Longbridge is an Estate home, also known as the Charles Alexander House, located on Hills Lake in Young Township, Scott, Arkansas, just east of Galloway, Arkansas along Highway 70.

=== History ===
Charles Newton Alexander Sr., prominent planter, industrialist, and banker built Longbridge in 1906 as the centerpiece of his sprawling postbellum Plantation. The house originally set on 2,500 acres. The plantations main products were cotton and livestock.

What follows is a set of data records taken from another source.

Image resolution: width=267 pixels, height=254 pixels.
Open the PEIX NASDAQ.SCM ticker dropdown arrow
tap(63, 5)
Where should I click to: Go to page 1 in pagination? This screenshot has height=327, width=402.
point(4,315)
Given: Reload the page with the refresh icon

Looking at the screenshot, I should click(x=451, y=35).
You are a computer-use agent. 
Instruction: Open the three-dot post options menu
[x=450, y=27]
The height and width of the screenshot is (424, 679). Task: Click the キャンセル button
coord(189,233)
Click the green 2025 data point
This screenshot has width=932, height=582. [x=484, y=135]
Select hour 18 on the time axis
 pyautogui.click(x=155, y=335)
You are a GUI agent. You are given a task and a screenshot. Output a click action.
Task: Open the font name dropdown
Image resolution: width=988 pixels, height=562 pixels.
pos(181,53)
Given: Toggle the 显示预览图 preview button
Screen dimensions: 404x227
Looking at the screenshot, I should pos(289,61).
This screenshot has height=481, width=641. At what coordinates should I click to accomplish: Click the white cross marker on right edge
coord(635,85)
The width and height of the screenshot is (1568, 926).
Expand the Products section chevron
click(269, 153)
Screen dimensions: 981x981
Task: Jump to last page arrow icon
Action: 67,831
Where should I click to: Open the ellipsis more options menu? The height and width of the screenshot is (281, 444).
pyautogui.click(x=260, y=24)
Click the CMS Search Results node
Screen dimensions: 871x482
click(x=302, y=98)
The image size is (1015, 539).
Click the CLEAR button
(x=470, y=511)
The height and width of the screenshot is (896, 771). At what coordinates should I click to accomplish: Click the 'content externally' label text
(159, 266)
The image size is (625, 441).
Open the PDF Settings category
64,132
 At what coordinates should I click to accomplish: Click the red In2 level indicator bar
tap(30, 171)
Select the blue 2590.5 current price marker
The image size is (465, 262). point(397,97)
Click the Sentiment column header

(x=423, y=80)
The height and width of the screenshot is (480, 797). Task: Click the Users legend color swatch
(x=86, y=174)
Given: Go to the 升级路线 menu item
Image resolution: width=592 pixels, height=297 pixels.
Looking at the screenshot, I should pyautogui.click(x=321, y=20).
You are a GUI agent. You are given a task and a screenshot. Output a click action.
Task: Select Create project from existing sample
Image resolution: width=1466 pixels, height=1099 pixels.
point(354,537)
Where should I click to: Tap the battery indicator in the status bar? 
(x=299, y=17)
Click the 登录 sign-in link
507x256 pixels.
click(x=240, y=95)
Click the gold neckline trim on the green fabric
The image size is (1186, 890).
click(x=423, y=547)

Alexander, born November 15, 1858, in Asheville NC, moved to Pulaski County in In 1879 at 21 years old. He began farming upon arrival and added to his original holdings, until he became one of the largest and most influential land owners in central Arkansas. Alexander was President of the Rose City Cotton Oil Mills, director in the Exchange National Bank of Little Rock, and a director of the Arkansas Cotton Growers Association. He was also on the Highway Commission of Arkansas.

===Today===
Today Longbridge Estate is an Opportunity farm for local farmers. The estate and home are still in the same family. The house has recently housed a ministry as well as an event company.

==Notable people==
- Catherine Tharp Altvater lived in Scott for the last ten years of her life.